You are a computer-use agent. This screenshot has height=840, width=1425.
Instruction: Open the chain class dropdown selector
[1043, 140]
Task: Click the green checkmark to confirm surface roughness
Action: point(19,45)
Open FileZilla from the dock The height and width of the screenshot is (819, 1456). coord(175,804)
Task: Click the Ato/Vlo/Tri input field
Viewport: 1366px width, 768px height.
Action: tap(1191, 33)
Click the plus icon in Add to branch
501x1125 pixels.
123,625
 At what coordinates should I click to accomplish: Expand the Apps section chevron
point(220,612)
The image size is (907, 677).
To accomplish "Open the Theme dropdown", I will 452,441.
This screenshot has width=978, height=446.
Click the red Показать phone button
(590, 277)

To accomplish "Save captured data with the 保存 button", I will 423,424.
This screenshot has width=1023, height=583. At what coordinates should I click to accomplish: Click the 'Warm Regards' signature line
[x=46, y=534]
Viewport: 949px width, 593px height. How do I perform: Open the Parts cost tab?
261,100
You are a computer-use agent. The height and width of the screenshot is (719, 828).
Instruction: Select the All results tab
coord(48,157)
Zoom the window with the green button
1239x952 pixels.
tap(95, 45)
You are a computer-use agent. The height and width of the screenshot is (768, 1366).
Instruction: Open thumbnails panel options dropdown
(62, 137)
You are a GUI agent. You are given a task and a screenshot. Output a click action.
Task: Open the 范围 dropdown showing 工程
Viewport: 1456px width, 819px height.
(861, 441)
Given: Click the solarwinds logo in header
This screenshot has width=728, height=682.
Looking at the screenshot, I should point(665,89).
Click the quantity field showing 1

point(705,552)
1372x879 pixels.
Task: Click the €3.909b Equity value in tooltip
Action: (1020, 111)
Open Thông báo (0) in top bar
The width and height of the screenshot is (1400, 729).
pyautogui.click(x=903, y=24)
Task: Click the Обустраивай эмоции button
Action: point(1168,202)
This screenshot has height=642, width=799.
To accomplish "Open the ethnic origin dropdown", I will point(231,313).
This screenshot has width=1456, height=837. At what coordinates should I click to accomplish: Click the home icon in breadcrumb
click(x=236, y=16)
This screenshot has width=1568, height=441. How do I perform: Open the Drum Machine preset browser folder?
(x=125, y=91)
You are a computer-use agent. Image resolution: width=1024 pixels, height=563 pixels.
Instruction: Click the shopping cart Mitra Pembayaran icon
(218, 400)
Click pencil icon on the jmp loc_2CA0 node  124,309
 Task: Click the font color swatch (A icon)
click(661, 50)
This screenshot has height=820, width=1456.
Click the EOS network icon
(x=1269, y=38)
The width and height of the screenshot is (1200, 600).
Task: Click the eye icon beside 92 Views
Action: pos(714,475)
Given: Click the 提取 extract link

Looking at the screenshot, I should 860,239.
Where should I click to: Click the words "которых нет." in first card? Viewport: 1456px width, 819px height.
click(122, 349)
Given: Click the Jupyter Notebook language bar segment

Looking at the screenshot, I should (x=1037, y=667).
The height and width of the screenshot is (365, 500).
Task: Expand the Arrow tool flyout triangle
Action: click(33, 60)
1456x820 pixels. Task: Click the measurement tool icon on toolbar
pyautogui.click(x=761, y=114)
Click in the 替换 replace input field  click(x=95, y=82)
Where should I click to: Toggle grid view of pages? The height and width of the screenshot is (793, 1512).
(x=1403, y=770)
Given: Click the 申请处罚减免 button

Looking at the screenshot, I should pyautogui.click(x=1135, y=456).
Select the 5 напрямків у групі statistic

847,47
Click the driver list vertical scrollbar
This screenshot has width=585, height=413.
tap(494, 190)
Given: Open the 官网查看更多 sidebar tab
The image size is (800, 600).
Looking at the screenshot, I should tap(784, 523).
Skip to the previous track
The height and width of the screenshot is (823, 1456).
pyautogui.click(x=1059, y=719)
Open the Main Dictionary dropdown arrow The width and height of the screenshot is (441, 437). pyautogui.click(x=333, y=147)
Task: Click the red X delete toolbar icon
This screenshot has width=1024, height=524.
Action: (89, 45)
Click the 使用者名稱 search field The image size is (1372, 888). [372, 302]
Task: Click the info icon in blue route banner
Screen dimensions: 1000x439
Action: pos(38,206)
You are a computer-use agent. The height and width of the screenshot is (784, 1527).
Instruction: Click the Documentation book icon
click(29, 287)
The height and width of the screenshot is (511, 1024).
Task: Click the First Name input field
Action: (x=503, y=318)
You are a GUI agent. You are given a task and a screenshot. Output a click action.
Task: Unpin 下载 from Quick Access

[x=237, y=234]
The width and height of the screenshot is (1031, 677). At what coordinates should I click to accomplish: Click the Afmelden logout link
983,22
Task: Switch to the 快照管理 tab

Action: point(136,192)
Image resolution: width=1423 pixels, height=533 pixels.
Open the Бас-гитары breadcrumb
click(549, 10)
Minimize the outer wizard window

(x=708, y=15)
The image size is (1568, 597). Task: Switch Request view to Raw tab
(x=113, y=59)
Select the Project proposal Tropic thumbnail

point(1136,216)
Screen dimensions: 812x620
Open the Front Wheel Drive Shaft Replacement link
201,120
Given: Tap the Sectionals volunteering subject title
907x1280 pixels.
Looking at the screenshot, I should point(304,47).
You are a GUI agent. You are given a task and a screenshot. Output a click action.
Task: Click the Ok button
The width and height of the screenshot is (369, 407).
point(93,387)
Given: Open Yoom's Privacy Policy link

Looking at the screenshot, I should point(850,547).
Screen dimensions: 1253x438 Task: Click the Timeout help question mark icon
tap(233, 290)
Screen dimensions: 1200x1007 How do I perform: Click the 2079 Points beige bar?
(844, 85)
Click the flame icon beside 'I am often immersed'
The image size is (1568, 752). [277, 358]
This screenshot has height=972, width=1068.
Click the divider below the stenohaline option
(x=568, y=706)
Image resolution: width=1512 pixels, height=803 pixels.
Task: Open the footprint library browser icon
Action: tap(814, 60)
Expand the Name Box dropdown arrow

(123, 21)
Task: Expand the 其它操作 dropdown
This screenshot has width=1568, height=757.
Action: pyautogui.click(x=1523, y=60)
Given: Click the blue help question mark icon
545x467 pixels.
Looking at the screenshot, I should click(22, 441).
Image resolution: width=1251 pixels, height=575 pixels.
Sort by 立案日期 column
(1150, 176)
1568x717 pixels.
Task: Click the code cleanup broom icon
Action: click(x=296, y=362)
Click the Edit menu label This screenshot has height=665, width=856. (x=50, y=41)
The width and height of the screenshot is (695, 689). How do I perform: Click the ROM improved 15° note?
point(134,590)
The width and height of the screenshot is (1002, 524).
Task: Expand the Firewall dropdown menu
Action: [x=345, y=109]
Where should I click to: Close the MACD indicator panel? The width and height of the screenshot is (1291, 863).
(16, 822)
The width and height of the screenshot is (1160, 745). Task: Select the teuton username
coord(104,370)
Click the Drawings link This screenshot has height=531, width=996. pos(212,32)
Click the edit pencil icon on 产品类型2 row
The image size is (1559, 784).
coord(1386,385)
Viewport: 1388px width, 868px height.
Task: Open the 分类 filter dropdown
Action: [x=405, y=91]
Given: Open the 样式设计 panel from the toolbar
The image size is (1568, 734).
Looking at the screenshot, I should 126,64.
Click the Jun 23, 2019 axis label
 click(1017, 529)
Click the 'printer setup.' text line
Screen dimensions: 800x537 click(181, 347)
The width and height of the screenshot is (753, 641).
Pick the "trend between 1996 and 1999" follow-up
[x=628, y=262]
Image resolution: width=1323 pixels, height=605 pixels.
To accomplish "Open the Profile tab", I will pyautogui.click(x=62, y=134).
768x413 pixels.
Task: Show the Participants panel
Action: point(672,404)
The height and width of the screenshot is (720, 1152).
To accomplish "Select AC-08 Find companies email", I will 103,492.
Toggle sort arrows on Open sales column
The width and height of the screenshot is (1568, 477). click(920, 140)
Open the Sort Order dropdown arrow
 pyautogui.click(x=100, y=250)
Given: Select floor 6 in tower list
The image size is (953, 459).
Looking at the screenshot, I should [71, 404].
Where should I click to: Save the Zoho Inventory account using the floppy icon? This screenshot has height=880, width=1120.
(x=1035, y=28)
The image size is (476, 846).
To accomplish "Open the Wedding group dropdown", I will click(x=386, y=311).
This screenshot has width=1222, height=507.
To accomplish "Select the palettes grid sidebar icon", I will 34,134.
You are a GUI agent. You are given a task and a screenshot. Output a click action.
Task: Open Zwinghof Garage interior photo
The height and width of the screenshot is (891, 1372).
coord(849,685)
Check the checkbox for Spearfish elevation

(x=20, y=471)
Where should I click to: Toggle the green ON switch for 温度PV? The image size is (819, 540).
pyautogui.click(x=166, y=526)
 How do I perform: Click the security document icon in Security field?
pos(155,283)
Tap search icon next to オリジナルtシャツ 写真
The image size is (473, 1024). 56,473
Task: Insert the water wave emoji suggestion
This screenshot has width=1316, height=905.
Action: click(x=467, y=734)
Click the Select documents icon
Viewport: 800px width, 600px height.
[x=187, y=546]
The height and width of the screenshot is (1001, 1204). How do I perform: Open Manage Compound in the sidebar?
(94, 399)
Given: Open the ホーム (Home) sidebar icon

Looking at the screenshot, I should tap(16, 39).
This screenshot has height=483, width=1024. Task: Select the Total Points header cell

____

Arrange the entries as a Markdown table with the columns Row and Line, starting at the line that has "Given: Open the ホーム (Home) sidebar icon" and ending after the last line of the entries. Leave out blank lines.

- [Solution to this problem]
| Row | Line |
|---|---|
| 1 | Given: Open the ホーム (Home) sidebar icon |
| 2 | Looking at the screenshot, I should tap(16, 39). |
| 3 | This screenshot has height=483, width=1024. Task: Select the Total Points header cell |